#### Task objective:
In the copy you make, keep each entry exactly as it is and leave out all images.

#### Records:
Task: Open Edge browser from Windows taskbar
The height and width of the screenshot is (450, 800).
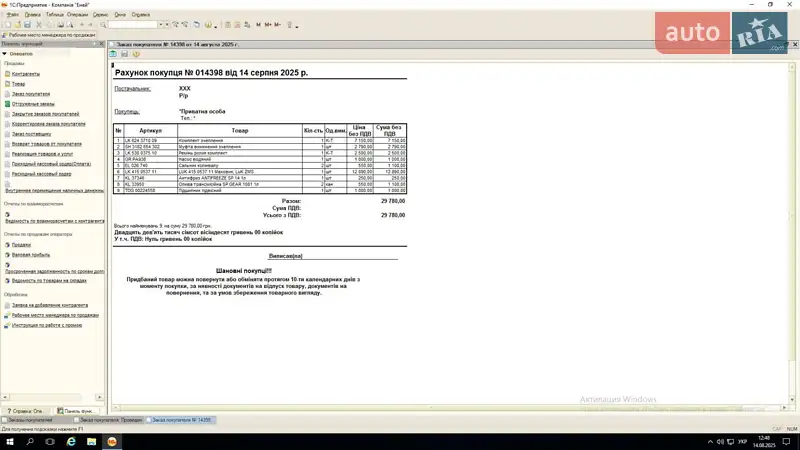Action: [72, 441]
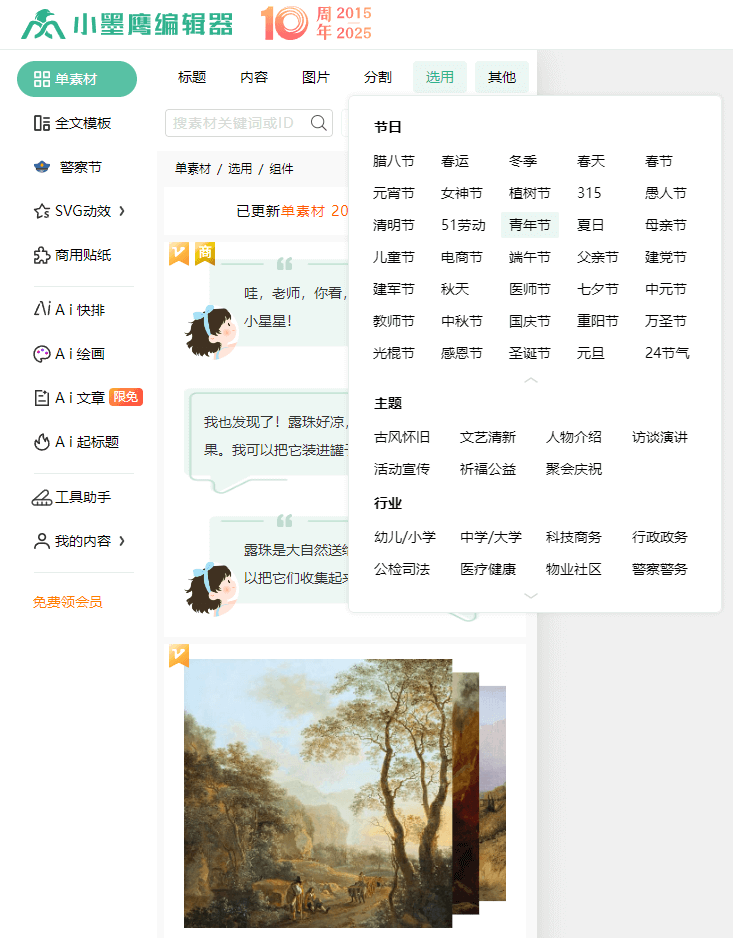Choose the 古风怀旧 theme tag
Viewport: 733px width, 938px height.
[402, 437]
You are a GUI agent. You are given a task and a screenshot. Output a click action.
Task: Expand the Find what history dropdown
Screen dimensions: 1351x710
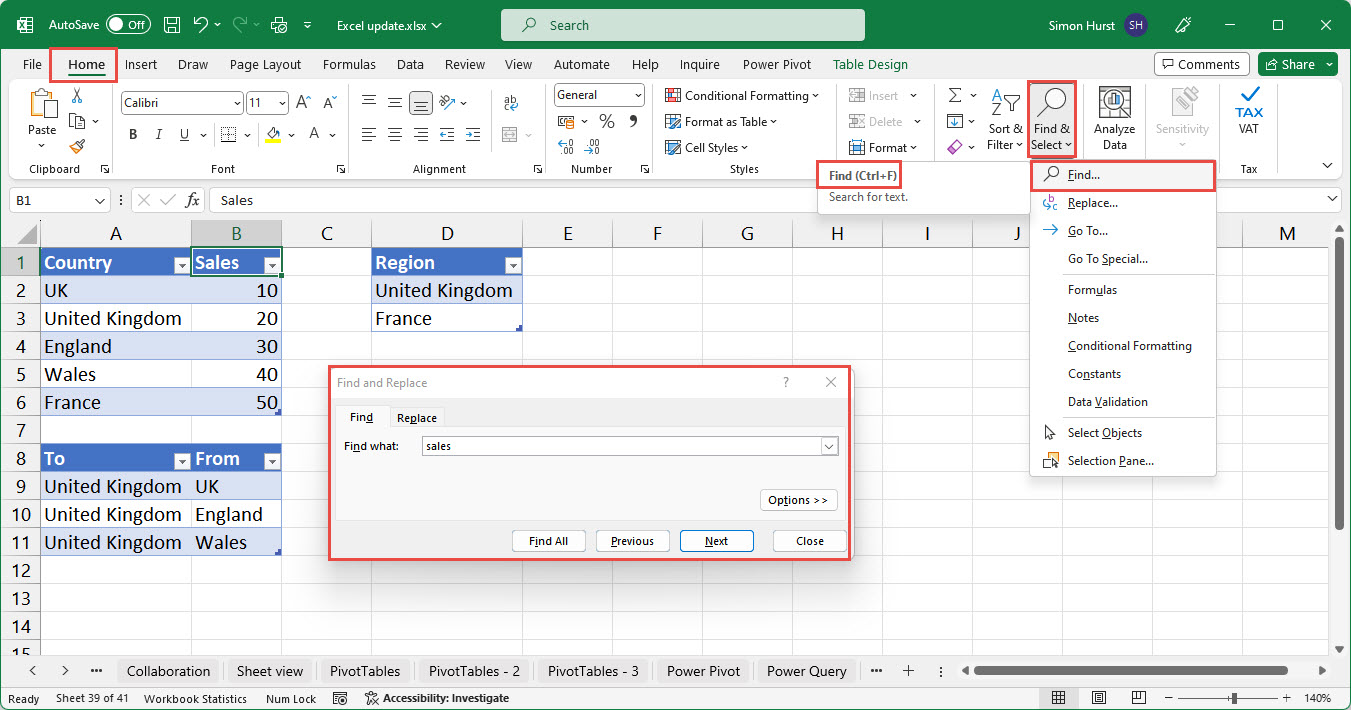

#### Written response:
Task: Open Edge browser from Windows taskbar
The height and width of the screenshot is (450, 800).
Action: [72, 441]
Choose the 古风怀旧 theme tag
Viewport: 733px width, 938px height.
[402, 437]
You are a GUI agent. You are given a task and a screenshot. Output a click action.
Task: Expand the Find what history dropdown
Screen dimensions: 1351x710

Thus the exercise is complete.